Wir benötigen einen Schlüssel und sehen ihn, wir greifen danach, unsere Finger umschließen den Schlüssel, er fühlt sich kühl und glatt an, wir heben ihn mit unseren Fingern an. Wir verändern den Handgriff, um den Schlüssel passend zu packen. Der Arm bewegt sich Richtung Schloss, wir schieben den Schlüssel in das Schlüsselloch, ein schabendes Geräusch entsteht, wir lenken unsere Hand mit dem Schlüssel in eine Drehung, ein anderes Geräusch entsteht, die Tür macht ein Geräusch und bewegt sich einen Spalt. Wir öffnen die Tür sanft und schieben sie mit unserer Hand auf, dabei spüren wir den Druck des Schlüssels an unseren Fingern, ein leichter Windhauch berührt uns, …
All dieses, und noch viel mehr geschieht in diesem einen Moment des JETZT, wenn wir ihn bewusst wahrnehmen. Wann hast Du das letzte Mal bewusst eine Tür geöffnet?
Wenn du einmal sehr im Stress bist oder dich negative Emotionen begleiten, so kannst du dich auf das Jetzt konzentrieren. Was nimmst Du genau in diesem Moment wahr. Eine Möglichkeit der Beobachtung hierfür ist deine Atem. Wo spürst du beim Ein- und Ausatmen den Luftzug? Wo dehnt sich dein Körper aus oder wo zieht er sich zusammen?
Komme bewusst ins jetzt und lasse dich wachküssen, nehme wahr und spüre im JETZT.
Wenn Du möchtest, so kannst du mit den folgenden Impulsfragen einen kleinen Schritt auf dich zumachen. Lasse Dir bei der Beantwortung Zeit und spüre, ohne zu werten in dich hinein.
Wann befinde ich mich gedanklich in der Vergangenheit oder der Zukunft?
Wann steuern mich Emotionen aus der Vergangenheit im JETZT?

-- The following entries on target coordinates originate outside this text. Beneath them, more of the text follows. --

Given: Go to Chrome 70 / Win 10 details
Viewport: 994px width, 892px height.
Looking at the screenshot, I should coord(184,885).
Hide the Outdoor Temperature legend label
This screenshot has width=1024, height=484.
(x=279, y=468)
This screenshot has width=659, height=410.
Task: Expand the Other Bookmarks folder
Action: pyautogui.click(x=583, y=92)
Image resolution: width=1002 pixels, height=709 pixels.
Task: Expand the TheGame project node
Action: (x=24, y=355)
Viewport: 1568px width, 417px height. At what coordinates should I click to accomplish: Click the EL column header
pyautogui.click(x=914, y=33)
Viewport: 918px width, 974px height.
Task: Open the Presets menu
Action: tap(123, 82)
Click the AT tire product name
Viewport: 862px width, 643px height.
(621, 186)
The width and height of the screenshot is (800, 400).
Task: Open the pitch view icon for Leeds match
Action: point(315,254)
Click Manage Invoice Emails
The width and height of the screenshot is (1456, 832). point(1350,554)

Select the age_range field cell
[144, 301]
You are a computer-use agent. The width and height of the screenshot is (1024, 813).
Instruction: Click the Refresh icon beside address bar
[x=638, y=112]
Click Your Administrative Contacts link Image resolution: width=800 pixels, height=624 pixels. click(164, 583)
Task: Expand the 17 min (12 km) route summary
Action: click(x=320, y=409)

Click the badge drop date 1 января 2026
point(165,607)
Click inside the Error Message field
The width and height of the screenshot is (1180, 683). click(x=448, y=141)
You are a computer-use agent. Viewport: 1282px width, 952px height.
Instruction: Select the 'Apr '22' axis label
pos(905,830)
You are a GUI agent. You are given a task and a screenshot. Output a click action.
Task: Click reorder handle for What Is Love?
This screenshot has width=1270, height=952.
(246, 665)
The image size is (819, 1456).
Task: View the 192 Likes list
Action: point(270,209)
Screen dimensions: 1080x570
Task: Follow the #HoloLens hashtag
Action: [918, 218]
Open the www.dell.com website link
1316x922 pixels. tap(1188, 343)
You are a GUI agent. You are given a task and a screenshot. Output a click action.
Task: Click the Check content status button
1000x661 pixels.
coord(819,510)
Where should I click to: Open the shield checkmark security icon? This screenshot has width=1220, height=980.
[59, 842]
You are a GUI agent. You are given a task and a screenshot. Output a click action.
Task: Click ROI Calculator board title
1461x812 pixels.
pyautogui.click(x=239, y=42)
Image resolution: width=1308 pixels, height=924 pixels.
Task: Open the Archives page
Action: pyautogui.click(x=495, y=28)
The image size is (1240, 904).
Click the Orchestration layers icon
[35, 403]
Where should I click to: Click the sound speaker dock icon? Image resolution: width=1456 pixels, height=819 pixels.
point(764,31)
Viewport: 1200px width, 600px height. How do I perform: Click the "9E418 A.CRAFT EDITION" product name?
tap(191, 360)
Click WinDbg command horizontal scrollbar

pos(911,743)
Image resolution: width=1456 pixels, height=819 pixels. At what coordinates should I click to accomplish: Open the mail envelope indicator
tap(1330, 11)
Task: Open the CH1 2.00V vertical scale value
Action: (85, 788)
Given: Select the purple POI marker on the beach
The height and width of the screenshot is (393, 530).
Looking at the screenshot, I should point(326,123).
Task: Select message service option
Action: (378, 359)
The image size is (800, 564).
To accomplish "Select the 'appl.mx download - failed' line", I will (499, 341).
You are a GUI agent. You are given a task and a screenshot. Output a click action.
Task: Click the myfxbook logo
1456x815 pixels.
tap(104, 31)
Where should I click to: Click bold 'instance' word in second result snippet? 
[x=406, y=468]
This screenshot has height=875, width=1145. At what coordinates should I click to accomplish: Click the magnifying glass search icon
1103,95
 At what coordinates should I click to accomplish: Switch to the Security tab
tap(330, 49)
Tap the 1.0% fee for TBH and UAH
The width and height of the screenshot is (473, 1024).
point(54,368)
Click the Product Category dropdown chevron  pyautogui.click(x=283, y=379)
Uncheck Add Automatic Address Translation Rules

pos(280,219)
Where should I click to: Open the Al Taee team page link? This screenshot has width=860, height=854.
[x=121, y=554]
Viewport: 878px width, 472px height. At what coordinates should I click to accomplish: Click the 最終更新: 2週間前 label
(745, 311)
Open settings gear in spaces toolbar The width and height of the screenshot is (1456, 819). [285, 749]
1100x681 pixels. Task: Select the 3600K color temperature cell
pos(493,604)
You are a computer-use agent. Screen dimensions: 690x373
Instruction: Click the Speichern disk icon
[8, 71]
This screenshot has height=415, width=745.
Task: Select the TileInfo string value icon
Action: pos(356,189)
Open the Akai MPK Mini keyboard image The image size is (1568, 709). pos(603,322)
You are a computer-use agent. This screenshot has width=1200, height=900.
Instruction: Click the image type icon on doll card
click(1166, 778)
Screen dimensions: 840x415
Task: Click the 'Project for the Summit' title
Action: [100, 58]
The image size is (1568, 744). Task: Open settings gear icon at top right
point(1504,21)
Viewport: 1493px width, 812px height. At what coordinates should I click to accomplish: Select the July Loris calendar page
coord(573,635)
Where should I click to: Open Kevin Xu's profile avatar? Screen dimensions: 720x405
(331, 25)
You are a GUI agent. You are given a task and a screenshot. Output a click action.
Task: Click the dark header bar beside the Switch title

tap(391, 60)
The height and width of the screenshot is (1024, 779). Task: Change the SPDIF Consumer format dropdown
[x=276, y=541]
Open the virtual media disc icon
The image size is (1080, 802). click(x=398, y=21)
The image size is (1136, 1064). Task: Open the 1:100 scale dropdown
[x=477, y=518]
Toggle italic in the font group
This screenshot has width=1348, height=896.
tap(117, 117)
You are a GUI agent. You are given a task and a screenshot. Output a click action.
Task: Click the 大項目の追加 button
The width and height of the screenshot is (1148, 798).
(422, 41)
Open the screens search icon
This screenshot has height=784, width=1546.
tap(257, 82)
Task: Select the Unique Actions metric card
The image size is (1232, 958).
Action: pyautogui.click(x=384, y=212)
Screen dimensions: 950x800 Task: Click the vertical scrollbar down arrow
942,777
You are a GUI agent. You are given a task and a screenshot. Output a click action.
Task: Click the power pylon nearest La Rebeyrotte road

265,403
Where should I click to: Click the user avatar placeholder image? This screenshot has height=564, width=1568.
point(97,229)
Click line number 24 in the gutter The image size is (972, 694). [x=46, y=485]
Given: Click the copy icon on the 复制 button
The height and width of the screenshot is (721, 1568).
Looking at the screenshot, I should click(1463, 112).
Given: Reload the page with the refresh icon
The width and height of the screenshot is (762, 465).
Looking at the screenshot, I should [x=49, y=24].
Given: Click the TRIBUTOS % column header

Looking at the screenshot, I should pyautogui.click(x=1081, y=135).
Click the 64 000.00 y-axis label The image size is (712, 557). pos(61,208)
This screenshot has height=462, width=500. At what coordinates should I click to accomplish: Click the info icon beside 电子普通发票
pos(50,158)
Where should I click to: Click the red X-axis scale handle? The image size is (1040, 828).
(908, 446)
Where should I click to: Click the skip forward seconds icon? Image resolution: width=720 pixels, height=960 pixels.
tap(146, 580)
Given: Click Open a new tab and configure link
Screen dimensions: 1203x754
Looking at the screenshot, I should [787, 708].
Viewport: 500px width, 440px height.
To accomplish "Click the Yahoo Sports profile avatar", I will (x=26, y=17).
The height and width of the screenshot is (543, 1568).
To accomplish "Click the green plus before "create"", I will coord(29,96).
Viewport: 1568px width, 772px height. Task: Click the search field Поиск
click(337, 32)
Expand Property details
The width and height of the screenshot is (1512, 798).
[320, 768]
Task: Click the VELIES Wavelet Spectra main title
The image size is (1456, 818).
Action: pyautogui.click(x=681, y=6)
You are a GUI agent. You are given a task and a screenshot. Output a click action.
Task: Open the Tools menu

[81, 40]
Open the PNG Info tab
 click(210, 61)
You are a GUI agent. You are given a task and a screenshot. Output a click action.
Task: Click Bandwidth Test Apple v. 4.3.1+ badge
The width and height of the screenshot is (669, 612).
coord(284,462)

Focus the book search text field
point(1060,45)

Wie oft lebe ich im JETZT?
Lebe ich jetzt im Bewusst-sein?
Ich wünsche Dir eine erkenntnisreiche Zeit, Zeit, in der du dich und dein Umfeld wahrnimmst, Zeit, in der du die Momente im Jetzt vermehrst und die Zeit bewusst wahrnimmst, Zeit, in der du die Zeit spürst. Du darfst bewusst sein.